O acordo entrou em vigor provisoriamente em 1º de maio de 2026 e vinha enfrentando forte resistência de agricultores europeus, especialmente na França. Diversos setores do agro europeu argumentam que produtores sul-americanos competem sob regras sanitárias, ambientais e produtivas diferentes das exigidas dentro da União Europeia.

O comissário europeu para Agricultura, Christophe Hansen, afirmou que os produtores europeus seguem “alguns dos padrões de saúde e antimicrobianos mais rigorosos do mundo” e que é legítimo exigir os mesmos critérios dos produtos importados.
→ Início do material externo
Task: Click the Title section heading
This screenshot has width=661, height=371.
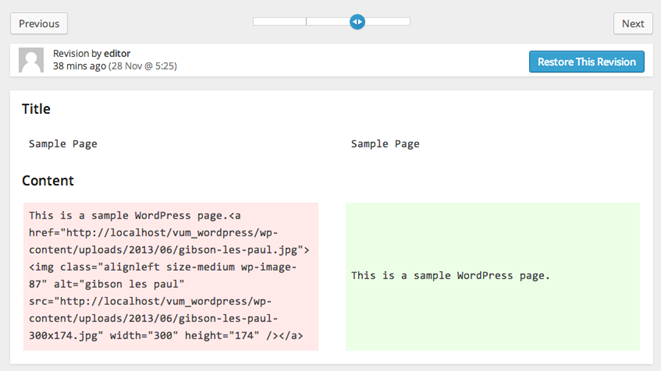Action: [36, 109]
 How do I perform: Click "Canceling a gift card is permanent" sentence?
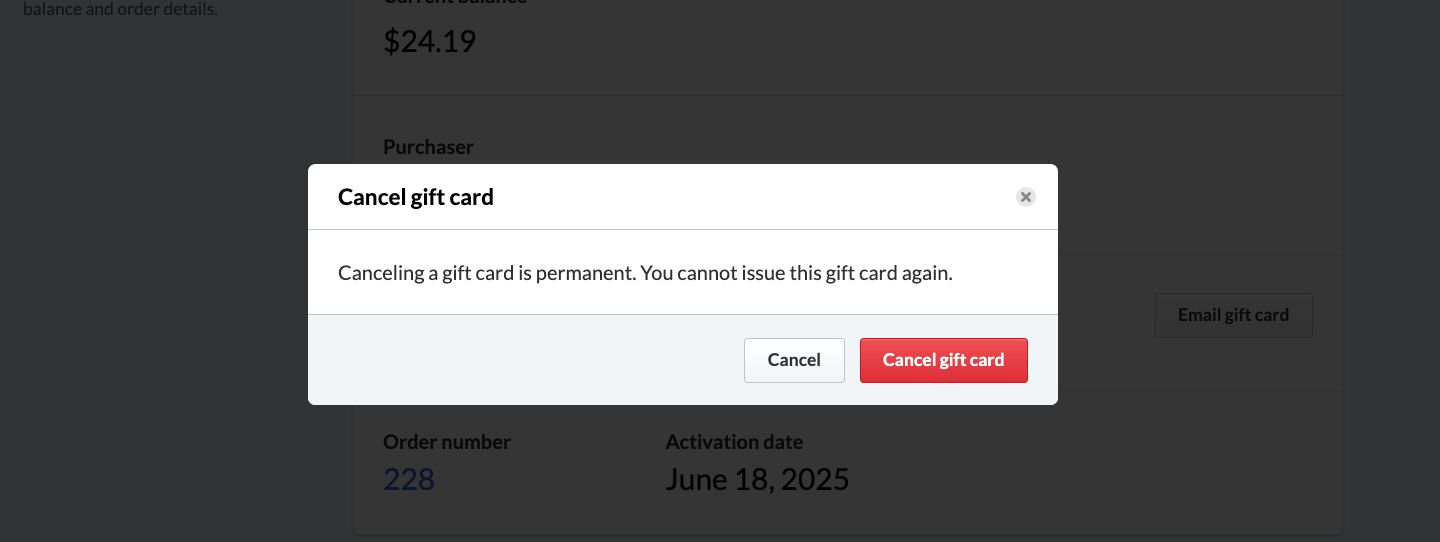pos(486,273)
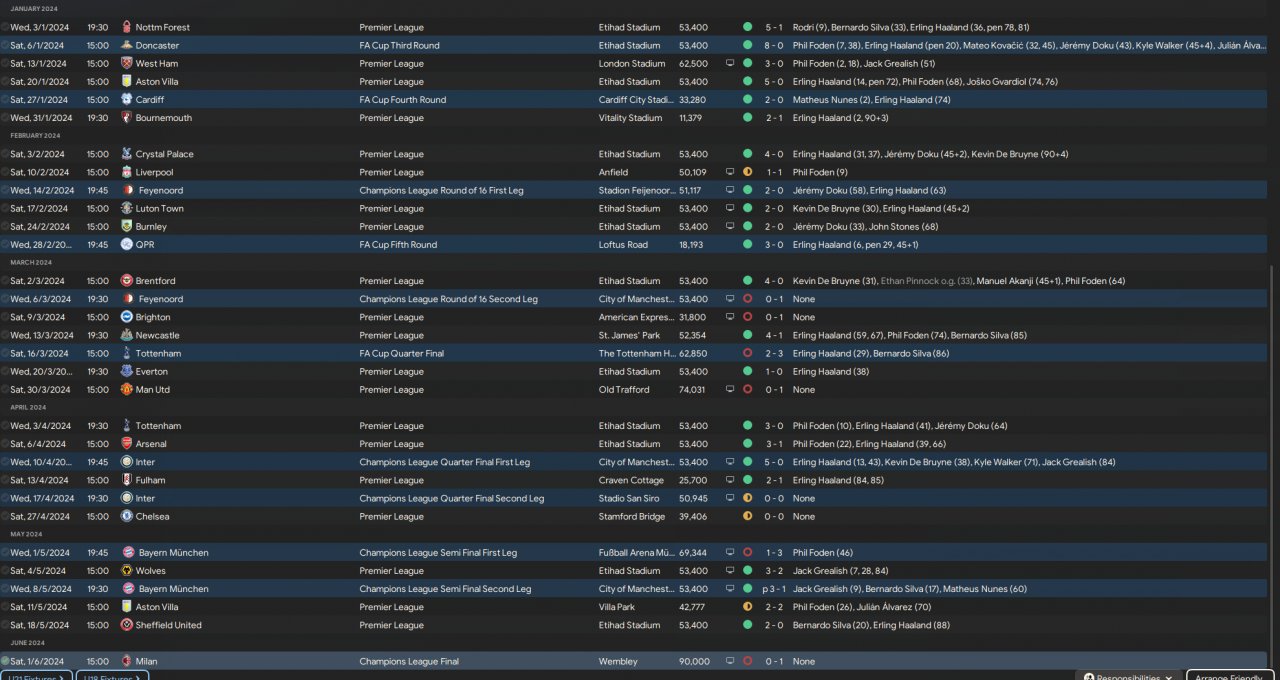Screen dimensions: 1280x680
Task: Click the TV broadcast icon on West Ham row
Action: [x=731, y=63]
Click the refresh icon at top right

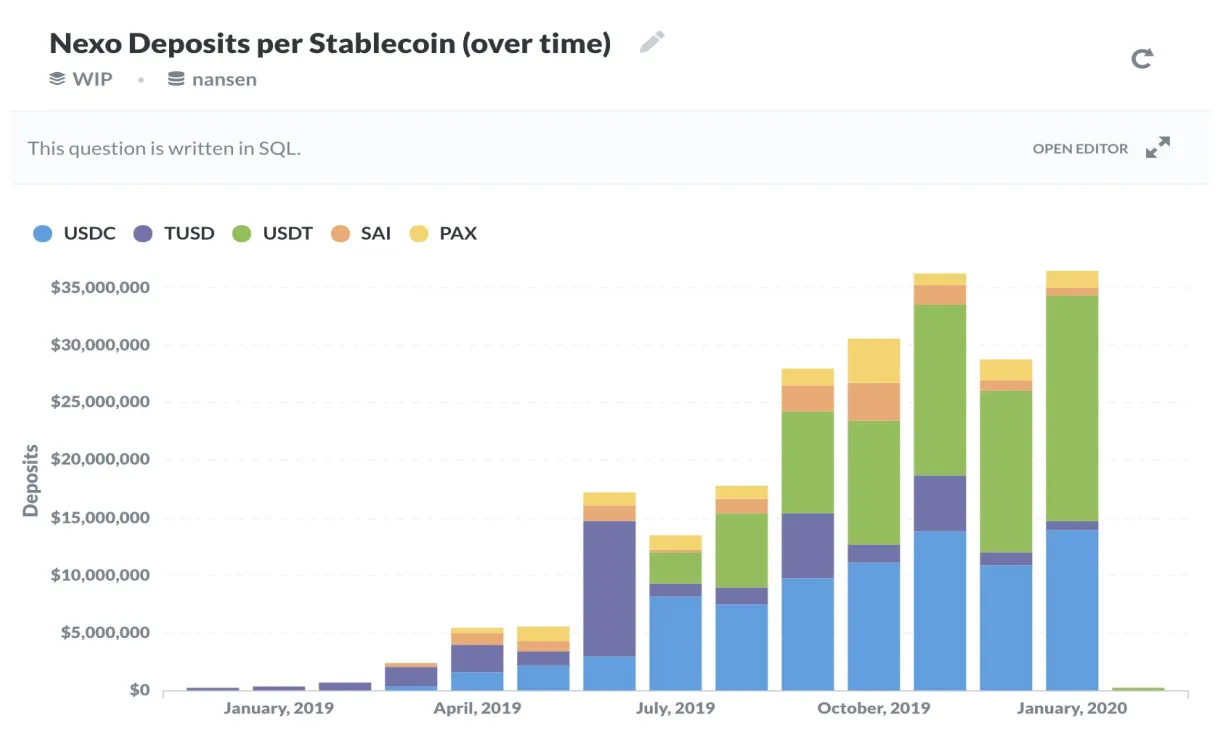[1142, 58]
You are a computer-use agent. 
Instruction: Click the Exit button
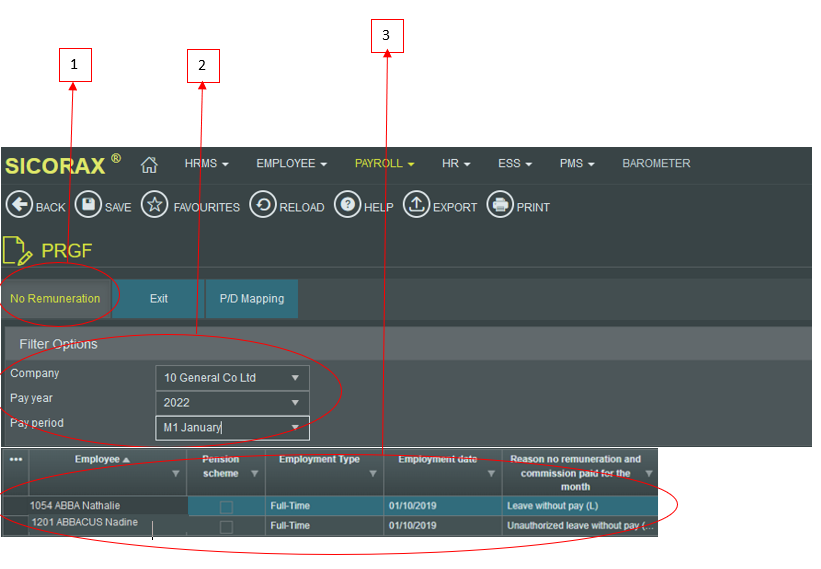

Ao mesmo tempo, a coincidência entre:

  • a entrada em vigor do acordo comercial;
  • a pressão política de agricultores europeus;
  • e o endurecimento sanitário sobre a carne brasileira

levantou discussões sobre o uso de barreiras sanitárias e regulatórias como instrumento de proteção de mercado.

O que muda agora

Segundo a Comissão Europeia, a exclusão impede exportações para a UE de produtos como:

  • bovinos;
  • equinos;
  • aves;
  • ovos;
  • produtos de aquicultura;
  • mel;
  • e outros produtos de origem animal abrangidos pelas regras.

O governo brasileiro ainda poderá negociar tecnicamente a reinclusão do país na lista.

A própria Comissão Europeia afirmou que segue em diálogo com as autoridades brasileiras e que continuará trabalhando com o Brasil para alcançar adequação às exigências sanitárias europeias.

O prazo para eventual retorno dependerá:

  • da implementação das medidas internas brasileiras;
  • dos mecanismos de controle;
  • e da comprovação de conformidade ao longo dos ciclos produtivos.

Fontes: CNN Brasil, Exame Agro, Money Times, MAPA – Portaria SDA/MAPA nº 1.617/2026, Deutsche Welle Brasil e ABIEC.